> [SHORT PROBLEM]: Find every line in the data below that contains the string "icon" and copy each such line in full.

> [RECORDS FOR THIS EXERCISE]:
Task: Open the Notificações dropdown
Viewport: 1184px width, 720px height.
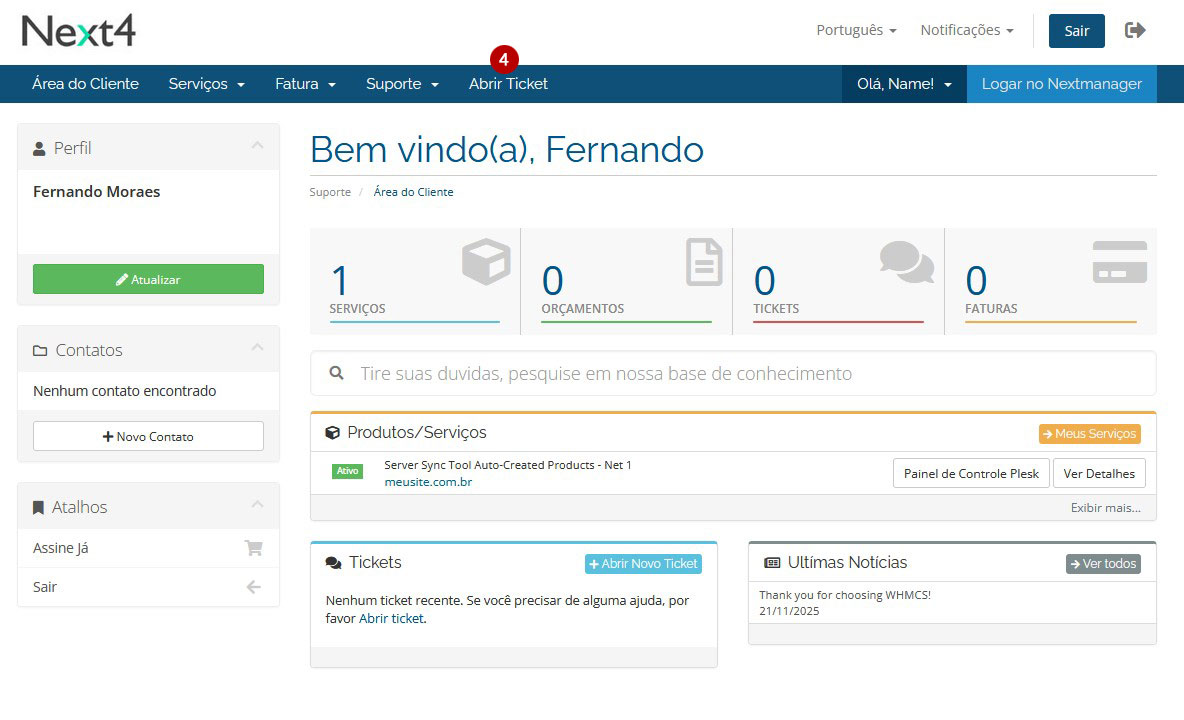Action: pos(966,30)
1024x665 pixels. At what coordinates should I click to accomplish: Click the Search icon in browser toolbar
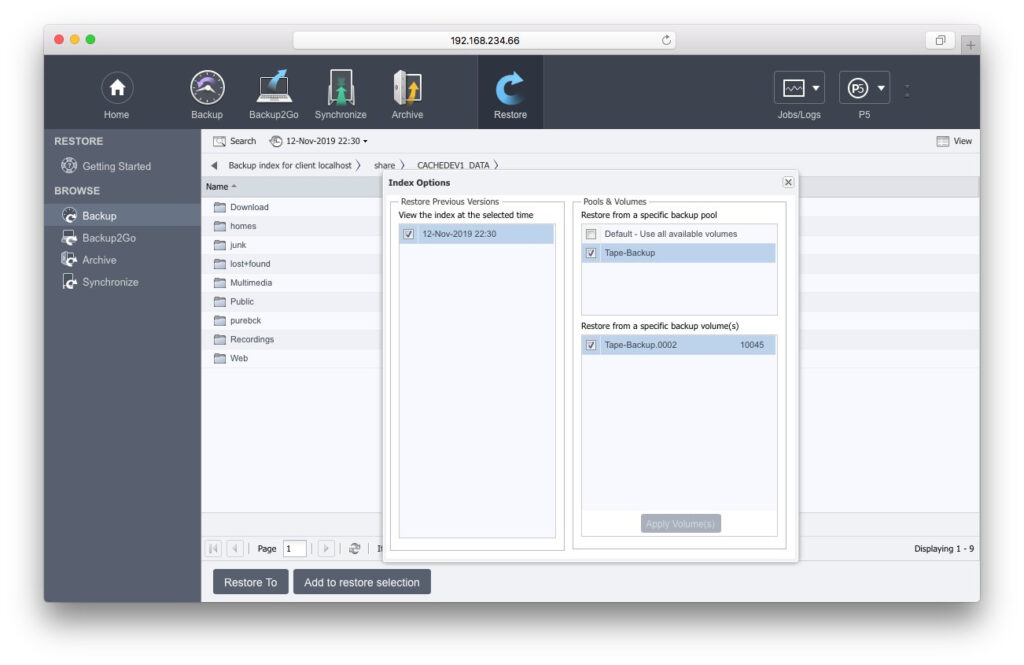pyautogui.click(x=220, y=141)
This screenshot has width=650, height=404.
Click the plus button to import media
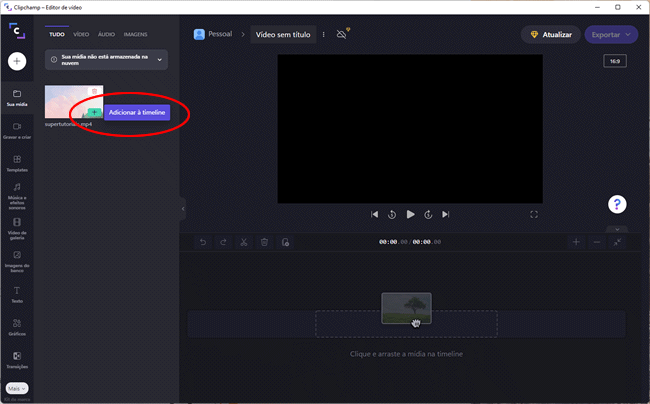(x=17, y=61)
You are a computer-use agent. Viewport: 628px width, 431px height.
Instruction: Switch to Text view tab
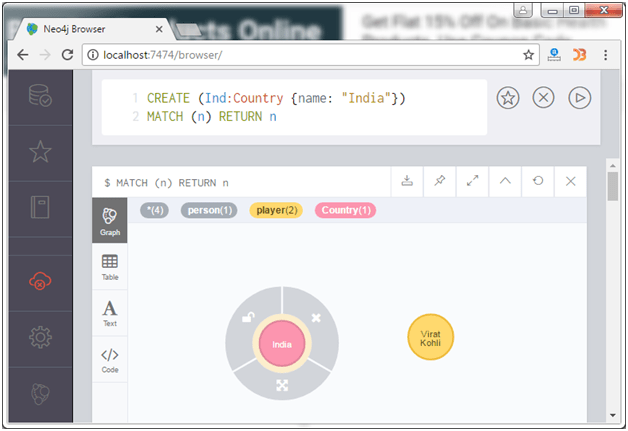[110, 313]
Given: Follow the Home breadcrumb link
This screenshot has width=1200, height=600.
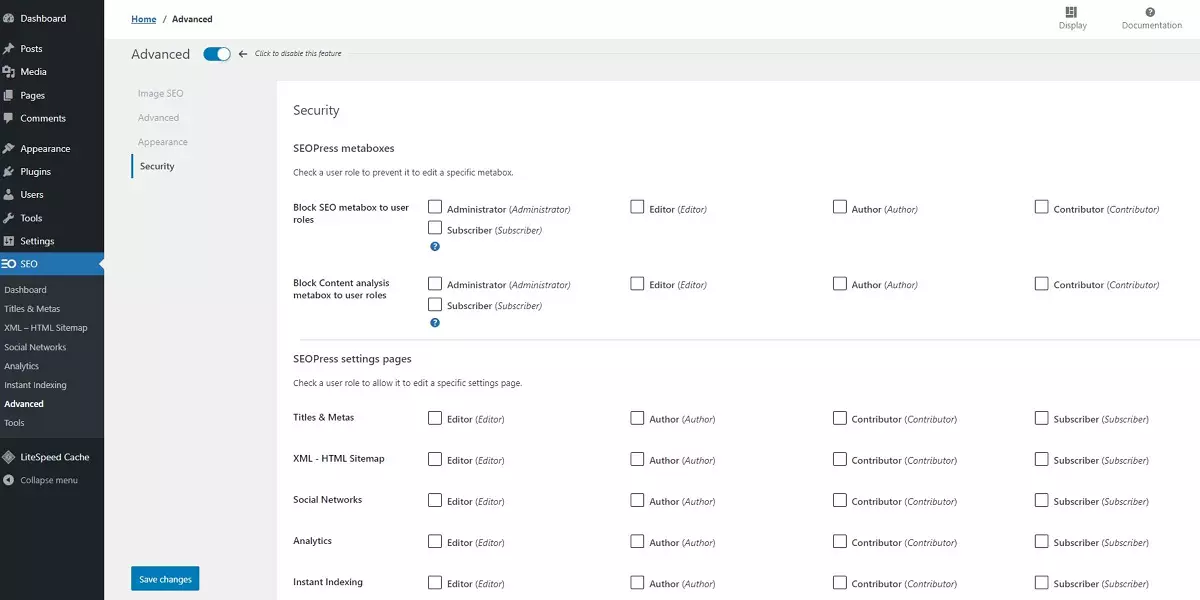Looking at the screenshot, I should 144,19.
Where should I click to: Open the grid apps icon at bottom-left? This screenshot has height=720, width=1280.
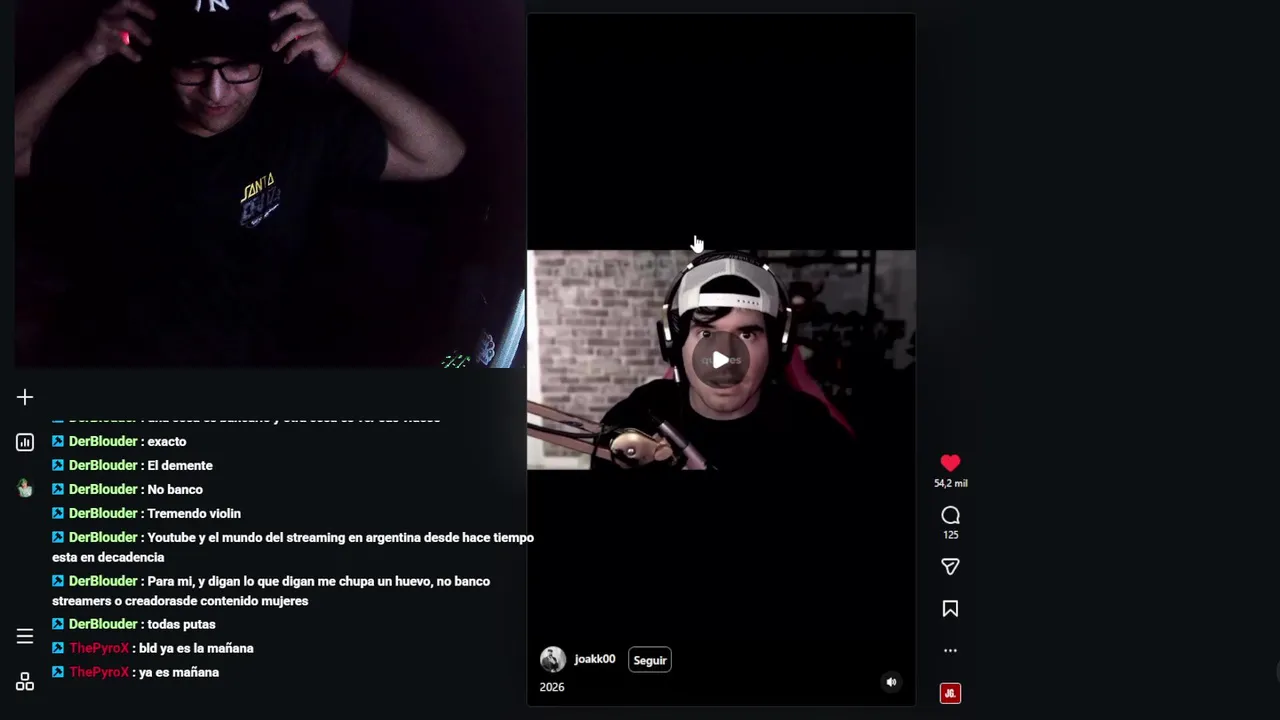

> [CORRECT ANSWER]:
1024x665 pixels. At what coordinates should I click to accomplish: Click the Search icon in browser toolbar
Where should I click to: Open the grid apps icon at bottom-left? This screenshot has height=720, width=1280.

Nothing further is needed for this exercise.